There is no ambiguous language in the provision at hand. The statute clearly provides that a mediated settlement agreement will not be enforceable unless it contains a provision stating that it is binding. The handwritten document prepared by the parties did not contain such a provision. Given a strict, plain language reading, the statute precludes enforcement of the document.

*930 However, IRN contends that such a reading would accomplish an absurd result in this case. When the literal meaning of the words of a statute produces an absurd result, we have recognized our obligation to look beyond the statutory language to other indicia of legislative intent.[7] IRN argues that the legislature clearly intended to protect parties who are unrepresented at mediation and who might not be aware of the legal consequences of the proceedings. Thus, IRN argues that when parties are represented at mediation by attorneys, there is no need for the requirement that the mediation settlement contain a provision stating that it is binding. We disagree. Requiring that a settlement agreement contain a provision stating that it is binding, even when both parties are represented by attorneys, does not produce an absurd result. While IRN contends that the legislature intended this statute to protect only unrepresented parties, it is just as likely that the legislature intended that a settlement document state that it is binding in order to encourage parties to participate fully in a mediation session without the concern that anything written down could later be used against them. If the literal language of this statute yields an unintended result, it is up to the legislature to correct it. This court "will not supply that which the legislature purposefully omits or inadvertently overlooks."[8]
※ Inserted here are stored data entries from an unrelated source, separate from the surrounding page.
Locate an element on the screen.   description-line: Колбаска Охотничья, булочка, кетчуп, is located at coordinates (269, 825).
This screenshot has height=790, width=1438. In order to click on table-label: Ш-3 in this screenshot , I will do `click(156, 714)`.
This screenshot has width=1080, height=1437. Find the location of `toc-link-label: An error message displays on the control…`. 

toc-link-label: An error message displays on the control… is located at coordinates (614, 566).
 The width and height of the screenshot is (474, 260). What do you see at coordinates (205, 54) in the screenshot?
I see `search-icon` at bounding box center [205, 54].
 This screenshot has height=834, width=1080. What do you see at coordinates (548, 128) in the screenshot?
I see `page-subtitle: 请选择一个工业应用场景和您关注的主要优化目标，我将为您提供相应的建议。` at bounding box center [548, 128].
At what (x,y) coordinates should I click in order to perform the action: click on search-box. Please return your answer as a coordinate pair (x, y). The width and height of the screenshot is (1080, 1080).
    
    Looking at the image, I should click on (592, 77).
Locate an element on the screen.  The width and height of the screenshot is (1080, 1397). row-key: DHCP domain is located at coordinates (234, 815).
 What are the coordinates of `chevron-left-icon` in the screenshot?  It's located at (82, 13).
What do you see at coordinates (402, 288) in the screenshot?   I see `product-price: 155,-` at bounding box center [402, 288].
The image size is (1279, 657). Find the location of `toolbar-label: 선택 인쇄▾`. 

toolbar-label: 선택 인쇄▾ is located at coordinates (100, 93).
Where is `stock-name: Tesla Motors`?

The plain language of the Minnesota Civil Mediation Act requires that a mediated settlement agreement prepared at the conclusion of a mediation session conducted under this Act contain a provision stating that the settlement agreement is binding. Because the handwritten document does not contain such a provision, it is, therefore, unenforceable.

Certified question answered in the affirmative.

GILBERT, J., took no part in the consideration or decision of this matter.

NOTES

[1] Minnesota Statutes section 480.061 (1996).

[2] Minnesota Statutes section 572.35, subd. 1 provides that:

A mediated settlement agreement is not binding unless it contains a provision stating that it is binding and a provision stating substantially that the parties were advised in writing that (a) the mediator has no duty to protect their interests or provide them with information about their legal rights; (b) signing a mediated settlement agreement may adversely affect their legal rights; and (c) they should consult an attorney before signing a mediated settlement agreement if they are uncertain of their rights.

[3] 53 F.3d 192, 194 (8th Cir.1995) (requiring that an evidentiary hearing be held when there is a substantial dispute concerning the existence or terms of a settlement agreement).

[4] In re Butler, 552 N.W.2d 226, 229 (Minn.1996).

[5] Minn.Stat. § 645.16 (1996).

[6] Olson v. Ford Motor Co., 558 N.W.2d 491, 494 (Minn.1997); State v. Gorman, 546 N.W.2d 5, 8 (Minn.1996); Olson v. Olson, 534 N.W.2d 547, 550 (Minn.1995); Waller v. Powers Dept. Store, 343 N.W.2d 655, 657 (Minn.1984); Feick v. State Farm Mut. Auto. Ins. Co., 307 N.W.2d 772, 775 (Minn.1981).

[7] See Wegener v. Comm'r of Revenue, 505 N.W.2d 612, 617 (Minn.1993).

[8] Green Giant Co. v. Comm'r of Revenue, 534 N.W.2d 710, 712 (Minn.1995).